Even so, the Mauritshuis loses on points to the Rijksmuseum in the Rembrandt stakes, but on the other hand it has an unparalleled assortment of Vermeers. The Mauritshuis has three — a total other museums could rival, even though Vermeer is a rare artist — but among that tally are two of the world’s most famous pictures: the “View of Delft,” c. 1660-61, and “Girl with a Pearl Earring,” c. 1665. The latter, following the novel by Tracy Chevalier, a film, and a world tour — the Tokyo leg of which was the single most popular exhibition of 2012 anywhere in the world — is in danger of becoming too famous for her own good.
The paintings of the Mauritshuis, as the museum’s dynamic director Emilie Gordenker was heard to say on press day, have the power to inspire novelists. In addition to “Girl with a Pearl Earring,” “The Goldfinch,” 1654, by Carel Fabritius, takes an important role in the recent bestseller by Donna Tartt of the same name; the splendid but gruesome Rembrandt mentioned before is the subject of a historical fiction by Nina Segal. Most distinguished of all is the role played by Vermeer’s “View of Delft,” c. 1660-61, in Marcel Proust’s great “À la recherche du temps perdu,” in which a character swoons and dies in front of the picture, happy to expire in the presence of such beauty.
In fact the picture is not a health hazard although Proust had a point when he deemed it the world’s most beautiful painting. That is a hard competition to adjudicate, but the “View of Delft” is most certainly a candidate. It combines a wonderfully lucid cityscape, surely studied by the artist through a camera obscura, with a transient light effect caused by a cloud covering the sun that could only have lasted in reality for a minute or two.
You will have spotted that, having labelled masterpiece counting “crass,” I’ve gone on to do just that. Nonetheless, though the star pictures are perhaps the reason most of us will make a journey to The Hague, the true charm of the Mauritshuis is that is such an ideal ensemble. It is a high-quality, smallish collection — around 800 works in total, on the low side for a major institution — which all belong harmoniously together.
The great majority of the pictures are 17th-century Dutch, with a few works from later and earlier (including a fine clutch of Holbeins). And the whole array is shown in a perfect setting: a grand but not particularly big 17th-century town house, which is itself one of the finest examples of classical Dutch architecture. This means that the paintings are seen in exactly the kind of context for which they were intended in the first place.

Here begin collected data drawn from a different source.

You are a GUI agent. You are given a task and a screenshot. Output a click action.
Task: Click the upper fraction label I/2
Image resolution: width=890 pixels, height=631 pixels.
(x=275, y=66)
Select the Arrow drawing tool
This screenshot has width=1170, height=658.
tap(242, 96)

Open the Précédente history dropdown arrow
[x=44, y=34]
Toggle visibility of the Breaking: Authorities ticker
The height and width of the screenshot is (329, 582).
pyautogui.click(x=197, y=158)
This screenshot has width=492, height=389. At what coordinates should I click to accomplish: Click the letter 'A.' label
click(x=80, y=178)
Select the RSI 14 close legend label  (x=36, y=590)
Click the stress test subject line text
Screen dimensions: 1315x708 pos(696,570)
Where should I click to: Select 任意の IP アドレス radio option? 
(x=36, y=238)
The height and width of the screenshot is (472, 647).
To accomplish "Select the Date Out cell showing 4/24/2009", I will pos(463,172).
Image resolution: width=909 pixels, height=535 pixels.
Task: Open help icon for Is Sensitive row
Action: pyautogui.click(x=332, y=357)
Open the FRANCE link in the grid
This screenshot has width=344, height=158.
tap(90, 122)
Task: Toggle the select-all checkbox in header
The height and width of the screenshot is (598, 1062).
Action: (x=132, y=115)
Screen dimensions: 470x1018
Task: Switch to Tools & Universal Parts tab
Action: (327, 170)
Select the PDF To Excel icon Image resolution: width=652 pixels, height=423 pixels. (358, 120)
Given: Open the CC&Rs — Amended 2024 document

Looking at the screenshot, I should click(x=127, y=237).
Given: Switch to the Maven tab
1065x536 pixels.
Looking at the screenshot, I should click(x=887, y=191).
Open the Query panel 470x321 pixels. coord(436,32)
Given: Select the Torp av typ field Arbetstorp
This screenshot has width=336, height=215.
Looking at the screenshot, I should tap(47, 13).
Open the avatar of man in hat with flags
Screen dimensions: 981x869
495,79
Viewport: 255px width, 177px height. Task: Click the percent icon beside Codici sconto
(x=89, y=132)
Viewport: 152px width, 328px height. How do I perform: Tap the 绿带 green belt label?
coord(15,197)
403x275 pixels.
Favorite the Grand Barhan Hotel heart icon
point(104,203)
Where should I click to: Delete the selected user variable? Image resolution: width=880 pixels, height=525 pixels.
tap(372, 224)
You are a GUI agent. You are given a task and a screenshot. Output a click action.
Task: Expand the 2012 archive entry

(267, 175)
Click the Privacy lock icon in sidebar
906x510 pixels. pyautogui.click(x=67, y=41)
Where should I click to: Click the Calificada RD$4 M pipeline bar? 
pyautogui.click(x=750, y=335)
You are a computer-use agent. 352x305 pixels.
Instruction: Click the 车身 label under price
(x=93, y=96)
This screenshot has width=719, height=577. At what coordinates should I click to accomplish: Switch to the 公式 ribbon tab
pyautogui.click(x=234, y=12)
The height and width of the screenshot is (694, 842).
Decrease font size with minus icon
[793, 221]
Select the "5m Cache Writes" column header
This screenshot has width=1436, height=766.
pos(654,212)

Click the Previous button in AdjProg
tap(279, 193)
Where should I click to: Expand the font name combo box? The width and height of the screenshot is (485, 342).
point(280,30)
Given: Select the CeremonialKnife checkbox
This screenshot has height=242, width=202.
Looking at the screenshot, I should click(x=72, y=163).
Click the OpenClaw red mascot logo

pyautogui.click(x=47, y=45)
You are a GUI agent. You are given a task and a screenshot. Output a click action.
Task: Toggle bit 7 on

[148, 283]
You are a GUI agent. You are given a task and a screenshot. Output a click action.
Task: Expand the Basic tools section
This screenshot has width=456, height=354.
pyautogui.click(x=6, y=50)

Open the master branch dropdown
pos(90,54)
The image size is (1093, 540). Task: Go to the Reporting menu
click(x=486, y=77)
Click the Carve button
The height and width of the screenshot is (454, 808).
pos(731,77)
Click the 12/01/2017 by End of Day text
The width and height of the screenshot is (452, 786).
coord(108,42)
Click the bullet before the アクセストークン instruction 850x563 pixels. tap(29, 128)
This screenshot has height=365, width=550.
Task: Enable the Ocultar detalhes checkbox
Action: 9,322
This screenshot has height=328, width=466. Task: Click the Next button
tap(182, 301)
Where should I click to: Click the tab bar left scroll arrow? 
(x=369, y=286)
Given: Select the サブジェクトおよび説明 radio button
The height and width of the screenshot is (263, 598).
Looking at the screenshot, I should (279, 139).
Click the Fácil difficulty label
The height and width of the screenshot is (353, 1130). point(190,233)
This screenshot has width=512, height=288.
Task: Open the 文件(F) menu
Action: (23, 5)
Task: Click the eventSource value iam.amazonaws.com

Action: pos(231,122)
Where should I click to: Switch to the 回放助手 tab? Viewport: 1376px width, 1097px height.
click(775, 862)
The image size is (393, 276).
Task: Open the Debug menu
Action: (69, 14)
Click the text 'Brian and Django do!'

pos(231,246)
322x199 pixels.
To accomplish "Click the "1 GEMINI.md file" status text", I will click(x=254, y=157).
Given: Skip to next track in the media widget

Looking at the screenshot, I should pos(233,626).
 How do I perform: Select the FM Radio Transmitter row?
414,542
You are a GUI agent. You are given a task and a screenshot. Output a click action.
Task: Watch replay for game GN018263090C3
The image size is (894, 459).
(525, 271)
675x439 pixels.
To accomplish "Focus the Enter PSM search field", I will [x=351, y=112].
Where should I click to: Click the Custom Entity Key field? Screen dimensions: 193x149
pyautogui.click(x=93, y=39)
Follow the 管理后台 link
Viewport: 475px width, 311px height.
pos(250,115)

As I say, it’s perfect. If you went there before the revamp, you probably won’t notice much difference within the galleries themselves. The decor has been spruced up. There are new wall coverings and Murano glass chandeliers; the hanging has been slightly aerated. But pretty well all the pictures are where they were before. Leaving things as they were — on the basis that if it ain’t broke, don’t fix it — is a decision I applaud.
The novelties are hidden away neatly underneath the forecourt of the Mauritshuis itself and in an adjoining building: a new entrance hall, restaurant, temporary exhibition gallery, and all the amenities that a 21st-century museum feels it ought to have. These have been deftly and elegantly fitted in. In the old days you entered through the rather scruffy basement of the 17th-century structure, not that I minded much.
More people will visit the Mauritshuis now, and rightly. It’s one of the world’s great treats for those who like looking at pictures. But let’s hope it’s still possible, as it used to be on a quiet day, to spend some quality time alone with the girl and her pearl. Increasingly, she has the “Mona Lisa of the North” tag hung around her neck. But you’ll never, ever get the Mona Lisa to yourself like that. Paradoxically, its lack of popularity was one of the nicest things about the old Mauritshuis, and that is one attribute that is likely to change.